▶ _Required action_
Nothing but the lines from the one with "The height and" down to the one with "Task: Click the 'Revised document:' label" should be returned, exactly and with both ends included, from the material below.
─── Dataset ───
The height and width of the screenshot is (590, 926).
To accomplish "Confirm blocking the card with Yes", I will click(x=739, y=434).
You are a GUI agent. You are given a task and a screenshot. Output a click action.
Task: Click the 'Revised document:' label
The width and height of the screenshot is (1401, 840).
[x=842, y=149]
───
─── Dataset ───
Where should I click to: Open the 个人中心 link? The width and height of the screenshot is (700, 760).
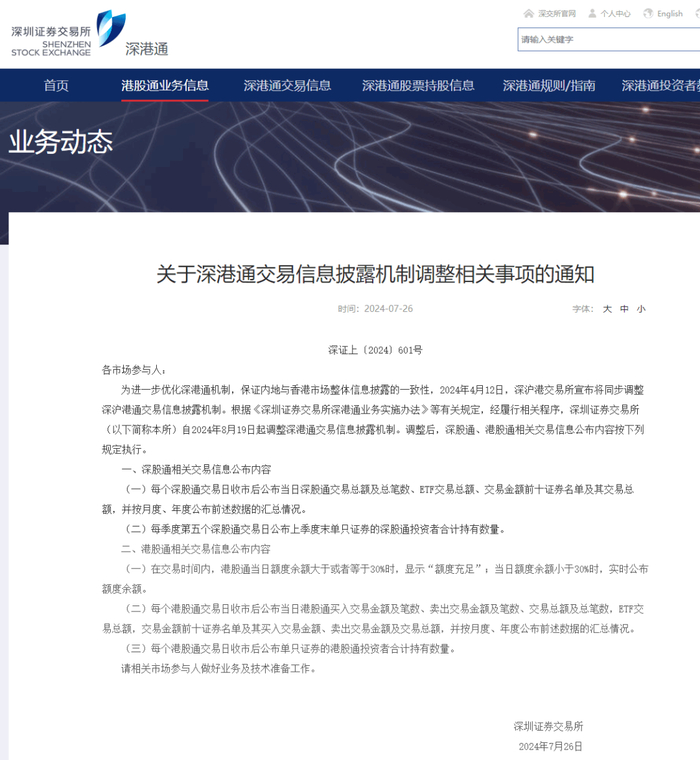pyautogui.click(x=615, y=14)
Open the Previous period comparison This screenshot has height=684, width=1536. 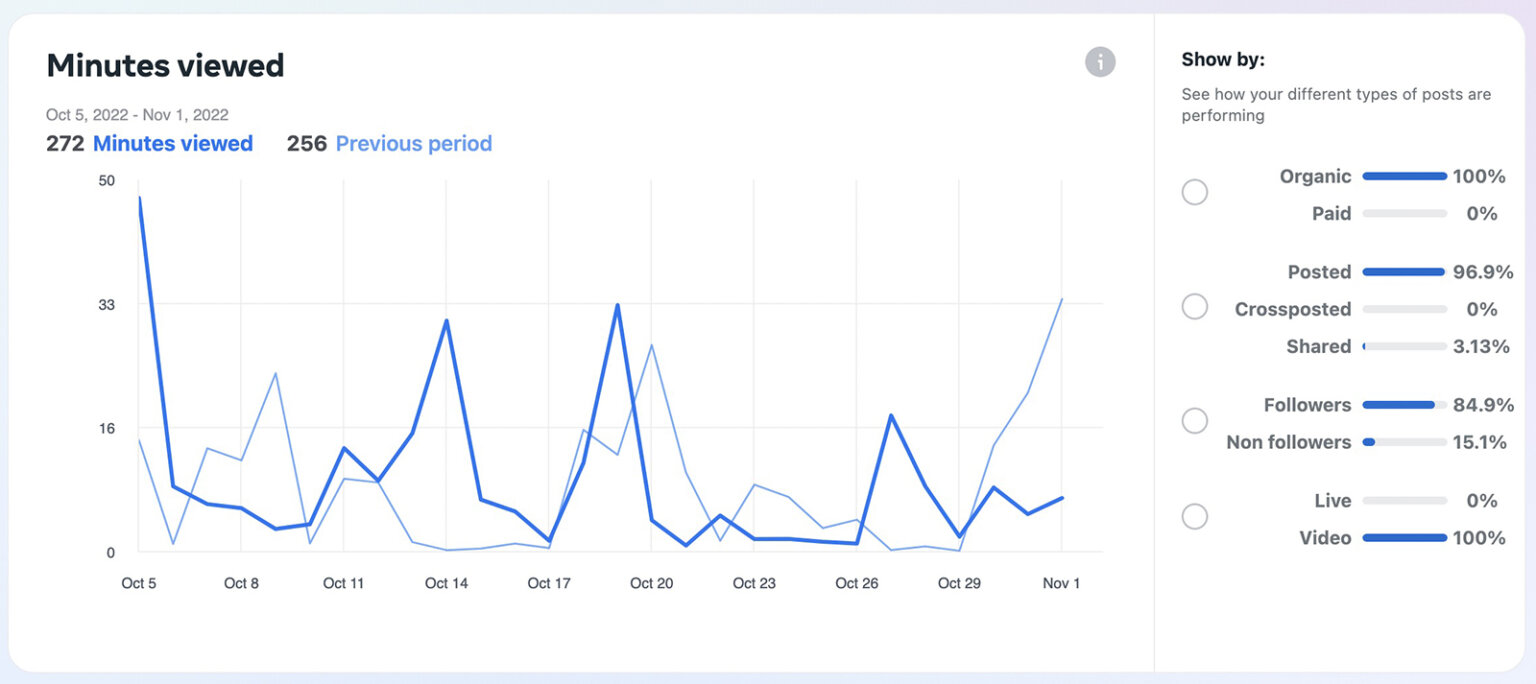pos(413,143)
───
▶ _Answer below_
The height and width of the screenshot is (590, 926).
To accomplish "Confirm blocking the card with Yes", I will click(x=739, y=434).
You are a GUI agent. You are given a task and a screenshot. Output a click action.
Task: Click the 'Revised document:' label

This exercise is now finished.